To evaluate the pharmacokinetics of a purified oral cannabidiol (CBD) capsule administered with and without food in adults with refractory epilepsy. Adult patients who were prescribed CBD for seizures, had localization-related intractable epilepsy with ≥4 seizures per month, and qualified for Minnesota cannabis were enrolled. A single dose of 99% pure CBD capsules was taken under both fasting (no breakfast) and fed (high fat 840-860 calorie) conditions. Blood sampling for CBD plasma concentrations was performed under each condition between 0 and 72hours post-dose and measured by a validated liquid chormatography-mass spectometry assay. CBD pharmacokinetic profiles including maximum concentration (Cmax ), area-under-the-curve from zero to infinity (AUC0-∞ ), and time-to-maximum concentration (Tmax ) were calculated. The confidence intervals (CIs) for log-transformed Cmax and AUC0-∞ ratios between fed and fasting states were calculated.
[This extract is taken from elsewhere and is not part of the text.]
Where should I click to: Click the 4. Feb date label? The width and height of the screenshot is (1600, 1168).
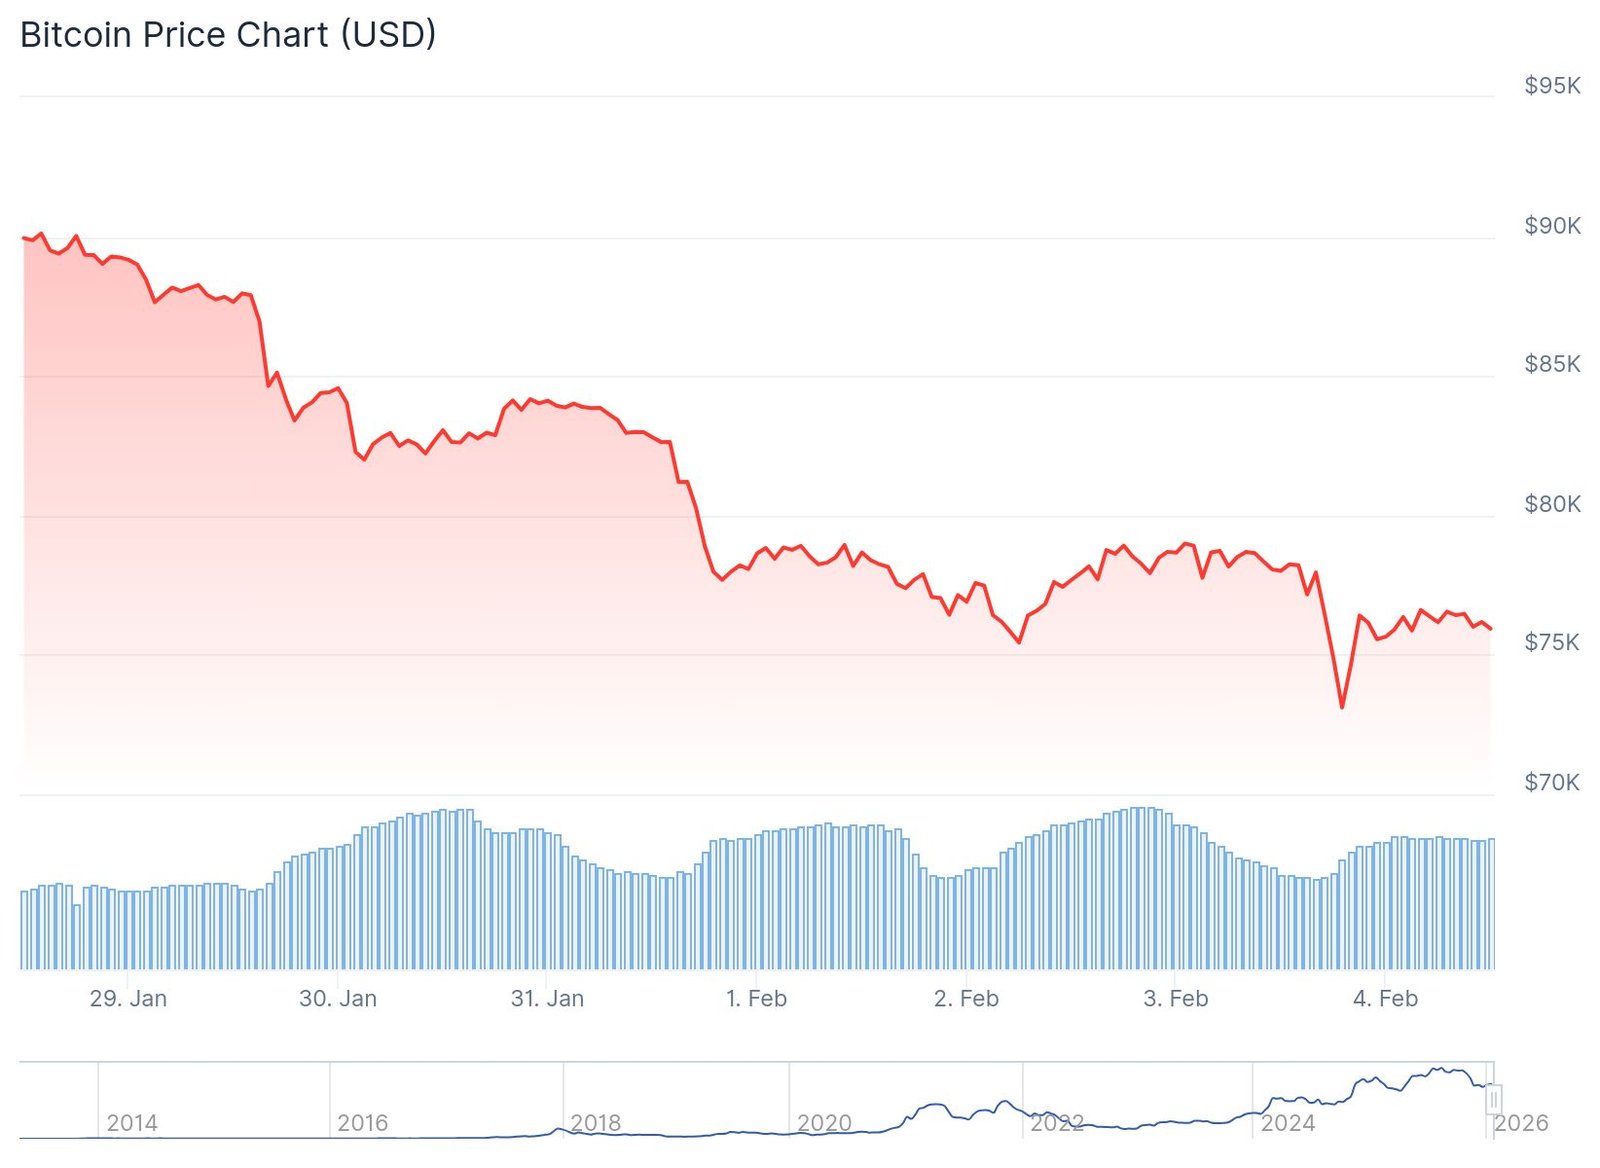[1385, 998]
Seizure and adverse events information was collected. Eight patients completed the study. On average Cmax was 14 times and AUC0-∞ 4 times higher in the fed state. The 90% CI for the ratio of fed versus fast conditions for Cmax and AUC0-∞ were 7.47-31.86 and 3.42-7.82, respectively. No sequence or period effect for Cmax and AUC0-∞ was observed. No adverse events were reported. Administering CBD as a capsule rather than a liquid allows for more precise determination of pharmacokinetics parameters and is more representative of CBD swallowed products. The fat content of a meal can lead to significant increases in Cmax and AUC0-∞ and can account for variability in bioavailability and overall drug exposure within patients with oral products.